温暖化をもたらす日本の温室効果ガスの排出量は、環境省調べで2021年度に二酸化炭素(CO2)換算で11億7,000万t。このうち建築材料の生産に伴って排出されたのは2,800万tで、その大半が鋼材とコンクリートによるものだった。
そこで研究チームは、さまざまな統計や過去の研究成果を用いて、建築材料の生産に伴うCO2排出の現状を解析。建築物には5つの構造形式があるが、このうち木造、鉄骨造、鉄筋コンクリート造がCO2排出量の約97%を占めることを突き止めた。
さらに延べ床面積当たりのCO2排出量を調べると、木造が1㎡当たり約120kgと最も低かった。
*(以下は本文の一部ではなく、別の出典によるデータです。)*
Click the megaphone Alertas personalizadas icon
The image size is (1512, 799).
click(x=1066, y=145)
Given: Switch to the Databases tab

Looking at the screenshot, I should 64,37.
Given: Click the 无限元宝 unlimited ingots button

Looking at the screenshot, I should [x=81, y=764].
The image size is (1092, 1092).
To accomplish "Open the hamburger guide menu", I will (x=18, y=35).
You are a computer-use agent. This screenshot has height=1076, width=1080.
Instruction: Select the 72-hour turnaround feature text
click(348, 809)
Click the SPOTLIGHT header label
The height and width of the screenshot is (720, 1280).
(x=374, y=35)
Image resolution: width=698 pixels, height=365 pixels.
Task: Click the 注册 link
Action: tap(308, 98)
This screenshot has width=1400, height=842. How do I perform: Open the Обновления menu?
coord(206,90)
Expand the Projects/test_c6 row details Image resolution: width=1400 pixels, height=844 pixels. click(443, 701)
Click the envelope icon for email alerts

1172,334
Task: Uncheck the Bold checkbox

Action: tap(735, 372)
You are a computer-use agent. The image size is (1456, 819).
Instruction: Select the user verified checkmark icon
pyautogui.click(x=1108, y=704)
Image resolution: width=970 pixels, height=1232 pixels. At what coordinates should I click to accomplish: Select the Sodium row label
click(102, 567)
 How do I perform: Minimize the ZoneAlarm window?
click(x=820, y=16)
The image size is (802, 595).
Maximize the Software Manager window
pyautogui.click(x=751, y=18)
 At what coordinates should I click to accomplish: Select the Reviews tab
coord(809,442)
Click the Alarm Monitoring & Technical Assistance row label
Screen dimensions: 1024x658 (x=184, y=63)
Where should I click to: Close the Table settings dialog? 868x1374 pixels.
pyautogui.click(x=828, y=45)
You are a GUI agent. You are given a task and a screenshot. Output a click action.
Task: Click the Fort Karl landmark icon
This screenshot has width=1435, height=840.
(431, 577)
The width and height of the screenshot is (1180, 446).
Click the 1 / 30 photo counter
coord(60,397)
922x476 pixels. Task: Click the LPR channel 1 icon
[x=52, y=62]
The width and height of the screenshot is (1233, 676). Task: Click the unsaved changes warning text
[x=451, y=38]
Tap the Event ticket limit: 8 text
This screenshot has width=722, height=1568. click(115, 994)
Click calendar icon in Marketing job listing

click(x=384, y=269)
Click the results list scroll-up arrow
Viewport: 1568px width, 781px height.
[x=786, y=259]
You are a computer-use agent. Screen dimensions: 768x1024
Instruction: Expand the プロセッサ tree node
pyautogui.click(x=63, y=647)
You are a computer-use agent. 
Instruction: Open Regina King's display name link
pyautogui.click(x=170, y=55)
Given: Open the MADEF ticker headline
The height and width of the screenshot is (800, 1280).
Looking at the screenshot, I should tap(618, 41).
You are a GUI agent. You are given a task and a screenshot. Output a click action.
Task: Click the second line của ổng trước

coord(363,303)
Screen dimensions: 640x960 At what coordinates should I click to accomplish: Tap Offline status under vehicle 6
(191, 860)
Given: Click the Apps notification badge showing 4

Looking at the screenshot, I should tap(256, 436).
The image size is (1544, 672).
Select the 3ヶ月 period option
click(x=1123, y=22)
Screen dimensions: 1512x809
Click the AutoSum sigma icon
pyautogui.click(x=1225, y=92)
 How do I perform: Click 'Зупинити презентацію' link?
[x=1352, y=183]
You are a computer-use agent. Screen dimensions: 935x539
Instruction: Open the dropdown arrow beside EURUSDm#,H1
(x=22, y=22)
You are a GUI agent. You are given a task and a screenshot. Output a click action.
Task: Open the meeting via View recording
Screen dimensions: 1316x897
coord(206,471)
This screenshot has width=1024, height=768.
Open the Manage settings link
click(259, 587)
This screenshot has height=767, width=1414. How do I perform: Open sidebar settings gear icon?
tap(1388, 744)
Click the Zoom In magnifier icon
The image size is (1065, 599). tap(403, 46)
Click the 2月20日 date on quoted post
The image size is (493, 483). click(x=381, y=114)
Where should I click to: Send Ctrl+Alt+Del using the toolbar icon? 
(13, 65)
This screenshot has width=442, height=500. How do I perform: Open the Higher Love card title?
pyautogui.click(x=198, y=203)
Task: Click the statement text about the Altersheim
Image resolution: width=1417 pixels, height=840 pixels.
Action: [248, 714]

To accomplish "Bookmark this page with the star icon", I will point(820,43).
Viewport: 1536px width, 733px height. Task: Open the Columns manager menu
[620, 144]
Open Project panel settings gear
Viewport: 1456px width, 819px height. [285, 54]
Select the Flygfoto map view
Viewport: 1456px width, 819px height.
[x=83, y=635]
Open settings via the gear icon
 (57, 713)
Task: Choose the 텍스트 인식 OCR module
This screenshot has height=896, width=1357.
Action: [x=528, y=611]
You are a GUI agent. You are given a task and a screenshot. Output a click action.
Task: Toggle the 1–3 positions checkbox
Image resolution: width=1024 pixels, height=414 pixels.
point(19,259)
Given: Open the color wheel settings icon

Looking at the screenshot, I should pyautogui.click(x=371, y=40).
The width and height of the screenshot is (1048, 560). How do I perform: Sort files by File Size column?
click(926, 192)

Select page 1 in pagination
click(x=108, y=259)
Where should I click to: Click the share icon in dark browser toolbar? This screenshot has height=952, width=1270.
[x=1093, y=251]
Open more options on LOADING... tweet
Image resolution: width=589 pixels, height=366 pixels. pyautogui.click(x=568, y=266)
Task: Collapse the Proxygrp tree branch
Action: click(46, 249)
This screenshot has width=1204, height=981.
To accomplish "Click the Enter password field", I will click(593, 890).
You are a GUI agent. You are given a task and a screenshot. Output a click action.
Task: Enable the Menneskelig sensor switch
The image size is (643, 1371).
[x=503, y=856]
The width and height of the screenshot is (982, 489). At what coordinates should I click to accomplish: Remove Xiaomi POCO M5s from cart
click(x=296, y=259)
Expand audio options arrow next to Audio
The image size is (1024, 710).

一方、鉄骨造はその二倍以上の約260 kg、鉄筋コンクリート造は三倍以上の約380 kgだった。
これらの結果をもとに、日本が目標とする2030年のCO246%削減、2050年のカーボンニュートラルという目標達成への道筋を建築材料の面から探った。その結果、木造建築の拡大や設計最適化、建築物の長寿命化など6つの対策をすべて実施すれば、この目標を達成できる見通しという。
ただ、日本の温室効果ガス排出量を計算する際には輸入木材の寄与は含まれていない。このため国産材の供給率が現状と変わらなければ、6つの対策を最大限実施したとしても2050年のカーボンニュートラルという目標は達成できないという。そのため、国環研は「国産材の供給拡大が必須であり、木造化、国産材供給、再造林を同時に推進する取り組みが重要」とみている。